EXERCISE BRIEF: Below are entries; copy exactly the lines from the one with "Task: Zoom in the map with plus button" through the one with "Task: Click the Tower Records logo", both included, and leave out the rest.

(Saved entries)
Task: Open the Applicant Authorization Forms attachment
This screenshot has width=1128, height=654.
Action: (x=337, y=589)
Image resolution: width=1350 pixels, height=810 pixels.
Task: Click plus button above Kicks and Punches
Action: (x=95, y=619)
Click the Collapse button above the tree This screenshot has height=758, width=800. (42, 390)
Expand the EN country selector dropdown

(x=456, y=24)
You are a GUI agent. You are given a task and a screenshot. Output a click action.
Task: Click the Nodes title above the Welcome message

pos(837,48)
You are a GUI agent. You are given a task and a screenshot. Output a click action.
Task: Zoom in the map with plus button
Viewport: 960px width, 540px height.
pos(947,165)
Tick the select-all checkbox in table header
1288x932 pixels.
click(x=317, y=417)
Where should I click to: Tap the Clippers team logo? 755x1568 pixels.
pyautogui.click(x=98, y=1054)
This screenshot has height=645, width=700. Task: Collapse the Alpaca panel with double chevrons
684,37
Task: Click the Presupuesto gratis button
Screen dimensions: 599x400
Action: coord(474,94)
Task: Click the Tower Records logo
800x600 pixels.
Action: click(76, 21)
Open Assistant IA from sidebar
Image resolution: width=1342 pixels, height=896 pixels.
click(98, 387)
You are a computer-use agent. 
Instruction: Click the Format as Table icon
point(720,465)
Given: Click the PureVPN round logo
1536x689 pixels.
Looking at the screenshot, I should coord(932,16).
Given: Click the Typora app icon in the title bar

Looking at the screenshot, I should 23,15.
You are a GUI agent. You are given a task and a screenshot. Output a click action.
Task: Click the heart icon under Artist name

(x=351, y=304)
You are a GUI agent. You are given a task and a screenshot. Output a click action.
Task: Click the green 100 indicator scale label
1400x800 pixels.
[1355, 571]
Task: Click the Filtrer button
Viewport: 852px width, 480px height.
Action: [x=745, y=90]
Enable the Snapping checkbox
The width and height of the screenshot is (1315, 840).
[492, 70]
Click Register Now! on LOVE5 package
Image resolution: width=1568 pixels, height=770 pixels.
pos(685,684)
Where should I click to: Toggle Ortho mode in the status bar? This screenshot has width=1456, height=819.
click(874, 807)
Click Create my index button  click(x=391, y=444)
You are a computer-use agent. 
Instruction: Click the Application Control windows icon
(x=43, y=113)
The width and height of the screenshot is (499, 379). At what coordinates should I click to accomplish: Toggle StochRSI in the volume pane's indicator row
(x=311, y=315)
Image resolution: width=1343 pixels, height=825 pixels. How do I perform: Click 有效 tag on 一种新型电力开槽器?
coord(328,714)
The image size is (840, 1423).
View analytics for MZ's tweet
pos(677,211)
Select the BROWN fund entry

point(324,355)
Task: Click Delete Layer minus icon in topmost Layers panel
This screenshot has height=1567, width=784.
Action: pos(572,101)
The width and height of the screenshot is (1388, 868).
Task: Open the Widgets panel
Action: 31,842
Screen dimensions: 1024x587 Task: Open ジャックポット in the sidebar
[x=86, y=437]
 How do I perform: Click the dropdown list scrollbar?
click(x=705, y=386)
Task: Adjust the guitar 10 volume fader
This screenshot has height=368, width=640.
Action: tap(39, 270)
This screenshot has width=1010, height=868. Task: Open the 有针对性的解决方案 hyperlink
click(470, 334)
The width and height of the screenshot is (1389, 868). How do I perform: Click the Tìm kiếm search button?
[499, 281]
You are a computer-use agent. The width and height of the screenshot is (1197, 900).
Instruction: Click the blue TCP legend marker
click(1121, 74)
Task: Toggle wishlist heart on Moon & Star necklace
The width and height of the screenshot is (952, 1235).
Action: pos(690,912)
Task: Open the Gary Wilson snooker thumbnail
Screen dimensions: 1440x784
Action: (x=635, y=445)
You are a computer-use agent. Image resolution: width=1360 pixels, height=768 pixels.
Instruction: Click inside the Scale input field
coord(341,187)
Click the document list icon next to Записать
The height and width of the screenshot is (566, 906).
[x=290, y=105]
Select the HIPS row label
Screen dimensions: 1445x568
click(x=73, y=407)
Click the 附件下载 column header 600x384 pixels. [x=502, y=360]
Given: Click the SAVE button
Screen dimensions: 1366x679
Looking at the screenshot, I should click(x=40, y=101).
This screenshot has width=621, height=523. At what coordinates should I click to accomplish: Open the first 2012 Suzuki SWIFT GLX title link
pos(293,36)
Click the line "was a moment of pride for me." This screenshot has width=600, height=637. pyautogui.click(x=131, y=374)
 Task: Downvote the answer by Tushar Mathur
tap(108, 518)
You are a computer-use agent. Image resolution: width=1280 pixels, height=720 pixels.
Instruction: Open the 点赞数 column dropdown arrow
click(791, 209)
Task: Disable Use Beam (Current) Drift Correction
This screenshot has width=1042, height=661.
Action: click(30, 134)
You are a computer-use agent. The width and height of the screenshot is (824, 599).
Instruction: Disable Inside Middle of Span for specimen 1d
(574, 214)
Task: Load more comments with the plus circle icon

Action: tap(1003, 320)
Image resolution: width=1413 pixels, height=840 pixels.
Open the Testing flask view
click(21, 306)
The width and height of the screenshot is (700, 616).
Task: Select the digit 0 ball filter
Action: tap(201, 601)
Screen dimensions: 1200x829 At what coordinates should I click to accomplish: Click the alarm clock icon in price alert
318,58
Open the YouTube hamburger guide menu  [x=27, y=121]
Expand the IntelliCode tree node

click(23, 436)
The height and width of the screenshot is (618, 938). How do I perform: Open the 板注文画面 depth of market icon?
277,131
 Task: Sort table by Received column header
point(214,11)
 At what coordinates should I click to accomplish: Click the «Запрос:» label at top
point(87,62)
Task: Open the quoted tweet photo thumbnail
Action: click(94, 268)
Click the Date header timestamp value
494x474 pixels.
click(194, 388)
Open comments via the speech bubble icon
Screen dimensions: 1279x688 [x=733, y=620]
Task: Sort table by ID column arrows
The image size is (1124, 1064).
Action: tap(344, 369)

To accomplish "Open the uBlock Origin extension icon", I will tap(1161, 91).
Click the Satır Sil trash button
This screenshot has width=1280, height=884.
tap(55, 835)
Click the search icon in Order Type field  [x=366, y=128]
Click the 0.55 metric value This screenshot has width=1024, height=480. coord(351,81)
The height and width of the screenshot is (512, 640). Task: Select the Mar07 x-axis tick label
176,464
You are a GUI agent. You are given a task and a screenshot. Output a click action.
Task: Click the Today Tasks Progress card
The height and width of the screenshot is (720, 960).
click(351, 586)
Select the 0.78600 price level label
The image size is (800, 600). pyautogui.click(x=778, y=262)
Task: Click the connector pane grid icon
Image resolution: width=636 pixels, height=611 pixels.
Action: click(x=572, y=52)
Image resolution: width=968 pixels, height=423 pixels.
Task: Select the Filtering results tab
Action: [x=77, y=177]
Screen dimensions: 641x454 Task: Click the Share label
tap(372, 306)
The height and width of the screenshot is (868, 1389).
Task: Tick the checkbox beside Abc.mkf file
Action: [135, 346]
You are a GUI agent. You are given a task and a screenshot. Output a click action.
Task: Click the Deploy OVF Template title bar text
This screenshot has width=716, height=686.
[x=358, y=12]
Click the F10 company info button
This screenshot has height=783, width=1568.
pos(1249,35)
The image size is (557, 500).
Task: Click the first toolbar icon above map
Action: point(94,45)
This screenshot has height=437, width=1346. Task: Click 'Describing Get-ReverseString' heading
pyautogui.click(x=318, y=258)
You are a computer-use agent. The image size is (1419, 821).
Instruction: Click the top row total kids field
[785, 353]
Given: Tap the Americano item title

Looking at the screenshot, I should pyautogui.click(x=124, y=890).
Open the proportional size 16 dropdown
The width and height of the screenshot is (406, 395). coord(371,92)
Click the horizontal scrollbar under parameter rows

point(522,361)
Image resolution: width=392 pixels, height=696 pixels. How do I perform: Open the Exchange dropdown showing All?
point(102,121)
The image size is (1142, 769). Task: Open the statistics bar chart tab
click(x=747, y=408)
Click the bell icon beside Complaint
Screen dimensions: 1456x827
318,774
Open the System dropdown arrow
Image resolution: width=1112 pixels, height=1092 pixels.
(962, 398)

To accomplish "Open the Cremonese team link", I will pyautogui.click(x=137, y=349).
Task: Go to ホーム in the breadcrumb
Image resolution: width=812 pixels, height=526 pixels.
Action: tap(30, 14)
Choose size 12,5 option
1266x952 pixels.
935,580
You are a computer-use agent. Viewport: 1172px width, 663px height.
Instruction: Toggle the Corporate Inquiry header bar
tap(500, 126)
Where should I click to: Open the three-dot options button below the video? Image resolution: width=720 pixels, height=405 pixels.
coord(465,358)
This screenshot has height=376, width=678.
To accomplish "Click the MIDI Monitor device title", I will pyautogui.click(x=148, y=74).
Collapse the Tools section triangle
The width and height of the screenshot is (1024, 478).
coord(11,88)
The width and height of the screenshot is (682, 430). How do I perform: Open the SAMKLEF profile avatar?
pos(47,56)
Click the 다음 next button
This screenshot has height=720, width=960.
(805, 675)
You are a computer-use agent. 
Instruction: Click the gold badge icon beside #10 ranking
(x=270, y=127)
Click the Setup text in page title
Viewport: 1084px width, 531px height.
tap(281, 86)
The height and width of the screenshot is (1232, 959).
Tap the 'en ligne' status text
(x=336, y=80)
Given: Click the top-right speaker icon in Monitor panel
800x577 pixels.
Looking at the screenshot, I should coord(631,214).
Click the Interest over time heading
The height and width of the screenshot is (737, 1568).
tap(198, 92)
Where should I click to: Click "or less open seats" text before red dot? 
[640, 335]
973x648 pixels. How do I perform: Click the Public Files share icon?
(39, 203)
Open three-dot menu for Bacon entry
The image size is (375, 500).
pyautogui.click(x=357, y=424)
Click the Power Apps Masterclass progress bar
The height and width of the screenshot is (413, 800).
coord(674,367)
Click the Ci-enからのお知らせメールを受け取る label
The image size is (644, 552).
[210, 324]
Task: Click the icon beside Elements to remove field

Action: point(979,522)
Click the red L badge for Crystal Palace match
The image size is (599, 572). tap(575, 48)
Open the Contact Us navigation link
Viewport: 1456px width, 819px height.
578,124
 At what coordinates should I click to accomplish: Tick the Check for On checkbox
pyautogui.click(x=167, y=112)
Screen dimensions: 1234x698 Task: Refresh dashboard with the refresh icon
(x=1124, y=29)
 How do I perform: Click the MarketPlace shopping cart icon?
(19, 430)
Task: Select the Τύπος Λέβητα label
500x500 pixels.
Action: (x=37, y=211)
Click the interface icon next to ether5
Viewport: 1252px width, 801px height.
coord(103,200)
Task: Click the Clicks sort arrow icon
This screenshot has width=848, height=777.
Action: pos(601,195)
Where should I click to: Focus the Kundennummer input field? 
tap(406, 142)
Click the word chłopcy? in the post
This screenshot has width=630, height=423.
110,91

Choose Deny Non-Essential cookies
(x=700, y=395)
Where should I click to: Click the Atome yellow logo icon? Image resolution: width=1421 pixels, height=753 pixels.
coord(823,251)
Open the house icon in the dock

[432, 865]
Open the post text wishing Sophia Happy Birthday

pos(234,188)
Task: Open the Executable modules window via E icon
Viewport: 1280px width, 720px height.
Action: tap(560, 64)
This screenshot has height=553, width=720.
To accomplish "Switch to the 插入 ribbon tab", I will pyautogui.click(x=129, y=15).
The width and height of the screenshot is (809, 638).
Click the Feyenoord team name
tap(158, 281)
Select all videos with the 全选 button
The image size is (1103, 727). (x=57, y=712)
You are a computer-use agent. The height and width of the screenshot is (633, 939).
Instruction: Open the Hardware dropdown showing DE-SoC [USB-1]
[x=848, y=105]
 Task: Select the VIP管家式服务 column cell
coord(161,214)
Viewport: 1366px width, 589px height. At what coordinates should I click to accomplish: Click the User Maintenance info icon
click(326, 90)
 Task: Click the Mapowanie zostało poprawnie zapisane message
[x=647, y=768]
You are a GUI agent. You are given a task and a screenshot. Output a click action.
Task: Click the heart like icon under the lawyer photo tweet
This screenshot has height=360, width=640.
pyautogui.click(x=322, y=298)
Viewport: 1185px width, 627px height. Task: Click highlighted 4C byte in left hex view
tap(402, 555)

EXERCISE OUTPUT:
Task: Zoom in the map with plus button
Viewport: 960px width, 540px height.
pos(947,165)
Tick the select-all checkbox in table header
1288x932 pixels.
click(x=317, y=417)
Where should I click to: Tap the Clippers team logo? 755x1568 pixels.
pyautogui.click(x=98, y=1054)
This screenshot has height=645, width=700. Task: Collapse the Alpaca panel with double chevrons
684,37
Task: Click the Presupuesto gratis button
Screen dimensions: 599x400
Action: coord(474,94)
Task: Click the Tower Records logo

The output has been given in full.